Cette homélie n’est ni un cours d’histoire de l’Afghanistan, ni une réflexion sur ce que signifie être français. Elle vise à interroger nos évidences, eux-nous, « chez nous ». Elle vise à nous conduire « vers un nous toujours plus grand »

Quand, à Chablis (je prends cet exemple, parce que c’est « chez nous », mais on pourrait en trouver des dizaines semblables dans « notre » diocèse), paroissiens, chrétiens ou non, donnent des cours de français à de jeunes adultes Afghans, ce n’est pas la langue qu’ils enseignent, ou pas seulement ; c’est la fraternité qu’ils tentent de restaurer, d’instaurer. Il n’y a plus eux-nous, mais ce que nous faisons ensemble.

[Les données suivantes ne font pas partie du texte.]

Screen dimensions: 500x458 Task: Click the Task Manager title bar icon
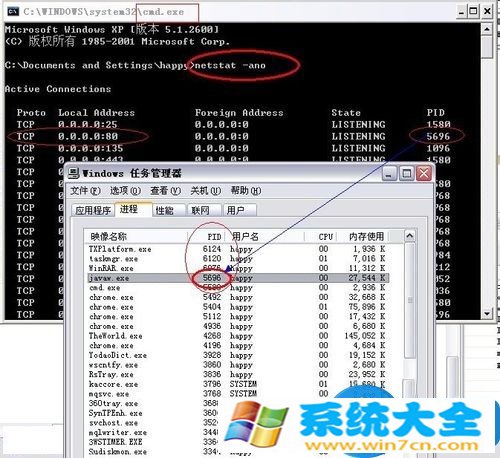point(74,173)
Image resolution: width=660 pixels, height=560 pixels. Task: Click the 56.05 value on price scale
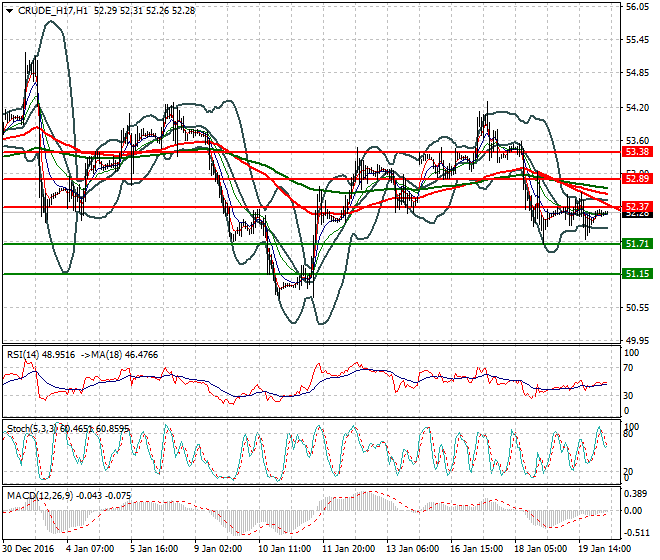click(637, 6)
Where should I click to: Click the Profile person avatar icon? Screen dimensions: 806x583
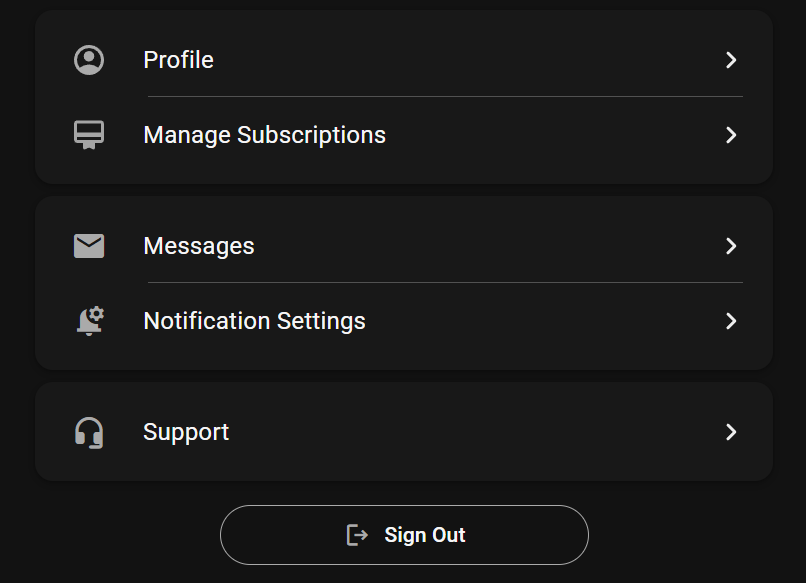89,60
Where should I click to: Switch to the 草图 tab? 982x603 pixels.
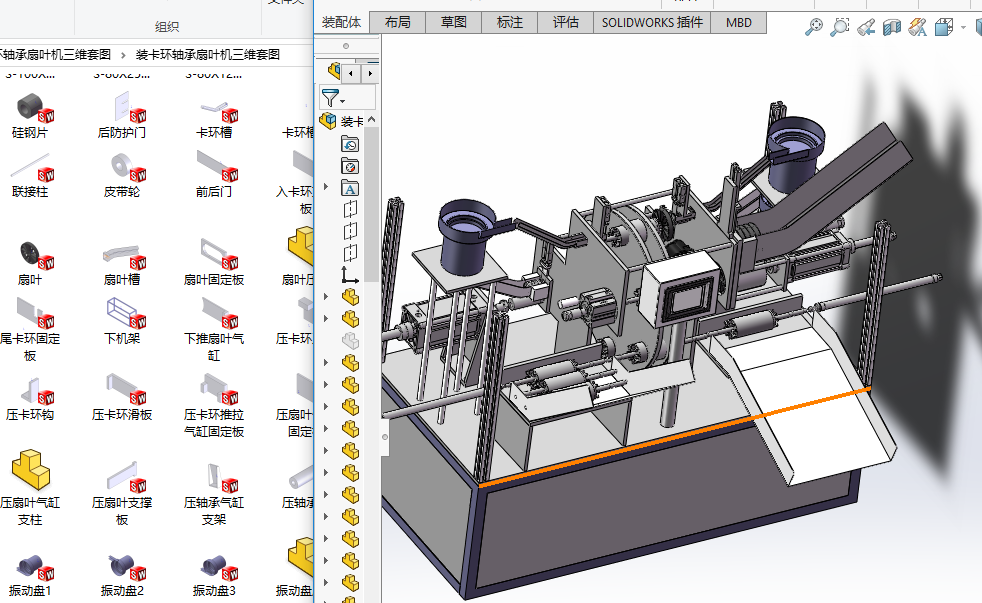point(453,22)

Avec l’évangile, que nous le voulions ou non, le nous de l’humanité est appelé à être exhaustif. Le nous de l’humanité n’a de sens que catholique, universel, selon le tout, avec tous, partout. « Il n’y a ni Juif ni Grec, il n’y a ni esclave ni homme libre, il n’y a ni homme ni femme ; car tous vous ne faites qu’un dans le Christ Jésus. » (Ga 3, 28) C’est « nous » qui grandissons vers ce que nous sommes, vers notre vocation de fils et filles d’un unique Père.

Dire « nous » c’est presque systématiquement les exclure, « eux » ; c’est presque systématiquement dire « nôtre » le monde, le chez nous. Mais si la forêt amazonienne est nôtre comme bien de l’ensemble de l’humanité, n’en va-t-il pas ainsi de chaque terre ? Pourrions-nous inventer et pratiquer un usage catholique de la langue ? Loin de construire des murs, le prophète nous exhorte : « Elargis l’espace de ta tente, déploie sans lésiner les toiles qui t’abritent, allonge tes cordages, renforce tes piquets » (Is 54, 2)

Savez-vous que paroisse signifie précisément « d’à-côté », pas d’ici, voisin, voire de passage. Ce qu’ils sont pour nous, eux, paroissiens, gens de passage ou d’à-côté, c’est ce que nous sommes : des gens d’ailleurs, parce que notre patrie, c’est le Royaume, non un arrière monde, mais une manière catholique d’habiter le monde, de vivre avec tous.